• [Text segment]:
*** Begin section ***

Virginia Kaklamani, MD, DSc:
The most common grade 1/2 treatment-emergent AEs with both giredestrant and SoC ET were arthralgia (46.5% vs 45.3%), hot flush (27.1% vs 28.5%), and headache (15.2% vs 13.1%). Rates of grade 3/4 arthralgia, hot flush, and headache were under 2% for both arms. Musculoskeletal disorders leading to treatment discontinuation were less common with giredestrant vs SoC ET (1.8% vs 4.4%). Arthralgias led to giredestrant discontinuation in 1.6% of patients compared with 3.7% in the SoC ET arm. Hot flush also led to treatment discontinuation in both arms, but it was less than 0.1% with giredestrant and 0.9% with SoC ET.

*** End section ***

• [Entries provided]:
*** Begin section ***

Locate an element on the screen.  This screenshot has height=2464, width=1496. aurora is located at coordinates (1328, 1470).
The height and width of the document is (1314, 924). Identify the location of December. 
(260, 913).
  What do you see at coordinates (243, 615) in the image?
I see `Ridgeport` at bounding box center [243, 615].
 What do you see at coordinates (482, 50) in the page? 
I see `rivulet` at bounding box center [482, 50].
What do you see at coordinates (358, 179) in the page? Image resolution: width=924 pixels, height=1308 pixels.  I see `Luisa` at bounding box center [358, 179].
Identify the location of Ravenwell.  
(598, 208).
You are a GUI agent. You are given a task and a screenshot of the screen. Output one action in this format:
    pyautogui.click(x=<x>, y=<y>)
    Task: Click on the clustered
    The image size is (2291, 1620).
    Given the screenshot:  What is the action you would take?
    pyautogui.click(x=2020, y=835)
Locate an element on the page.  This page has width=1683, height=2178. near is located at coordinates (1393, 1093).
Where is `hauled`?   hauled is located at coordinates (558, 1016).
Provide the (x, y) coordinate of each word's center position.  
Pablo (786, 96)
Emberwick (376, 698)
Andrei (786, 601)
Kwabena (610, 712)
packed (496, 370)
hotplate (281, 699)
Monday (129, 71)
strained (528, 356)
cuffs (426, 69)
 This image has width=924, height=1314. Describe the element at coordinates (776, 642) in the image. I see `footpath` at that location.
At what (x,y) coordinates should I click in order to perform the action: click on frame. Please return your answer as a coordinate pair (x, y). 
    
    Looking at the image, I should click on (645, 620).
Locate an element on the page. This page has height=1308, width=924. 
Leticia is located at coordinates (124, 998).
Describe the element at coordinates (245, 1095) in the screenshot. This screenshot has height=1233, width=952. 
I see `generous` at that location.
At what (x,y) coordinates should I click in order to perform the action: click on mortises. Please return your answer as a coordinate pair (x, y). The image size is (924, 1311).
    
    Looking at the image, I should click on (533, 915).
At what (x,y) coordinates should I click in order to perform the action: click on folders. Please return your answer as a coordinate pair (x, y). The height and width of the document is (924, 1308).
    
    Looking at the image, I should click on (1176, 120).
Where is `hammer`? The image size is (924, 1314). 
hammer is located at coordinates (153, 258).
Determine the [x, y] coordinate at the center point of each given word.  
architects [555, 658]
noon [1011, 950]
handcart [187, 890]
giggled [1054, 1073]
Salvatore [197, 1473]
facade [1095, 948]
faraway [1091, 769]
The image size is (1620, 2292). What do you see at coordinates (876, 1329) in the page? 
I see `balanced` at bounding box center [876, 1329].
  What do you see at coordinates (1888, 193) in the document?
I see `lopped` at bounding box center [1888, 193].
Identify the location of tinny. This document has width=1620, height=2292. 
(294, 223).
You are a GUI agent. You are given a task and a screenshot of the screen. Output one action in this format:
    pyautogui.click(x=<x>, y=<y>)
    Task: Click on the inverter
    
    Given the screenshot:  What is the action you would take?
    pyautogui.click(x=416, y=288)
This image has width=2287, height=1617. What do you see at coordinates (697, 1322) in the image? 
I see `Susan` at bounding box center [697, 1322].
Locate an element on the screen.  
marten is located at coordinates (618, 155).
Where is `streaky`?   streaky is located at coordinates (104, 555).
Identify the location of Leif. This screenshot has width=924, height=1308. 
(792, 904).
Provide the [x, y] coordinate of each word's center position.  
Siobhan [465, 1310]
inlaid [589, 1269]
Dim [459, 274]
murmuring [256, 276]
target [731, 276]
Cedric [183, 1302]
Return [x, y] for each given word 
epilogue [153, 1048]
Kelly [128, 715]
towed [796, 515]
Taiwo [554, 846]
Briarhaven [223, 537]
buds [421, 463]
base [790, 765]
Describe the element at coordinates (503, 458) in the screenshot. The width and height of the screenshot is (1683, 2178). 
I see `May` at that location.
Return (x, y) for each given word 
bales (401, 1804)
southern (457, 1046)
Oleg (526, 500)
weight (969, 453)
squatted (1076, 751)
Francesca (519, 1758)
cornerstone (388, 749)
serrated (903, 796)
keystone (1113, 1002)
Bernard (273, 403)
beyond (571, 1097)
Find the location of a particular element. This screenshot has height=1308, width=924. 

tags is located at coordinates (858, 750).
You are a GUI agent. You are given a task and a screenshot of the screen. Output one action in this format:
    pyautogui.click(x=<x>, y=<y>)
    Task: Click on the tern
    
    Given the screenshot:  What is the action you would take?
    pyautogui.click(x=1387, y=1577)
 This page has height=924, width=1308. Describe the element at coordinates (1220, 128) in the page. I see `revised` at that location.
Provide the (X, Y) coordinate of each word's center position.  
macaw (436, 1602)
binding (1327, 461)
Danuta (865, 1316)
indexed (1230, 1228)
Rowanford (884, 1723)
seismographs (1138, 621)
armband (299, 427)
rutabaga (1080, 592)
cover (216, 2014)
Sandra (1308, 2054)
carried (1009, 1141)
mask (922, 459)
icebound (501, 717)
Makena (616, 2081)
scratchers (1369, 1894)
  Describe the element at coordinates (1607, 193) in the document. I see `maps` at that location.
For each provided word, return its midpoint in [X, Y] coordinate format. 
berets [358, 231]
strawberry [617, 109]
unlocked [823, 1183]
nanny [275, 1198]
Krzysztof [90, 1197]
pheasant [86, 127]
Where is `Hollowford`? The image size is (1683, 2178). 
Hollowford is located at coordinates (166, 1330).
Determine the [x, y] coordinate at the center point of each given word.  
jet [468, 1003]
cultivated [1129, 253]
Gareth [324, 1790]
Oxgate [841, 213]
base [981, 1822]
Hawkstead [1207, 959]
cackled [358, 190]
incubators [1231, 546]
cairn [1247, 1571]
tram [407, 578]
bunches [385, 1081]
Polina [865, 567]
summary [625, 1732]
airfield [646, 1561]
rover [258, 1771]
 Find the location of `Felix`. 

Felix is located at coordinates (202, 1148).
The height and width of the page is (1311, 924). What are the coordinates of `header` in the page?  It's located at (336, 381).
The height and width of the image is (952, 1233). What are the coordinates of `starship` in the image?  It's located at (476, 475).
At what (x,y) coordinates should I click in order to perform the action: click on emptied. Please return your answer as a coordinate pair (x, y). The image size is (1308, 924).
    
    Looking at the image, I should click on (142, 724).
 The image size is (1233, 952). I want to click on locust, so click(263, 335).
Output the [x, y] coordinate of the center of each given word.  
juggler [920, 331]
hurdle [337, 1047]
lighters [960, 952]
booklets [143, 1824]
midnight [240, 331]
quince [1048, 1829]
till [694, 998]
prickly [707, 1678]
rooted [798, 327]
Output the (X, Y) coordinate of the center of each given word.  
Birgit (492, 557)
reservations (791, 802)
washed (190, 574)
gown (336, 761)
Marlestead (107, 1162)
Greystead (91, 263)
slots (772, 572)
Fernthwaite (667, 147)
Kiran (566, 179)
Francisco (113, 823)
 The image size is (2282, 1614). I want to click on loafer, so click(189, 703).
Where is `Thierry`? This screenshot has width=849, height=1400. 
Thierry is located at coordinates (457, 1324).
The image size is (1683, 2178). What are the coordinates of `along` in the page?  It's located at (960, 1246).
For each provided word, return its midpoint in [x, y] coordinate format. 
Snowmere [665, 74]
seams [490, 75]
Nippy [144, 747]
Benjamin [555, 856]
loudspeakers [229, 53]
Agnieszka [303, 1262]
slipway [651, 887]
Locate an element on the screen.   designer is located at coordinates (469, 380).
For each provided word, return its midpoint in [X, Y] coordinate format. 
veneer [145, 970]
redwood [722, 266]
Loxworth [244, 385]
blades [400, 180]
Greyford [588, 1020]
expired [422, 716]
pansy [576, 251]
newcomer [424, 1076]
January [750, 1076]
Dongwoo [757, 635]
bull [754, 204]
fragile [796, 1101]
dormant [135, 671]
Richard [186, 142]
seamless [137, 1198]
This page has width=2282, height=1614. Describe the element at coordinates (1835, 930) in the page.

*** End section ***

According to the giredestrant adverse-event text, what share of patients stopped giredestrant because of arthralgias?

• [Exercise response]:
1.6% of patients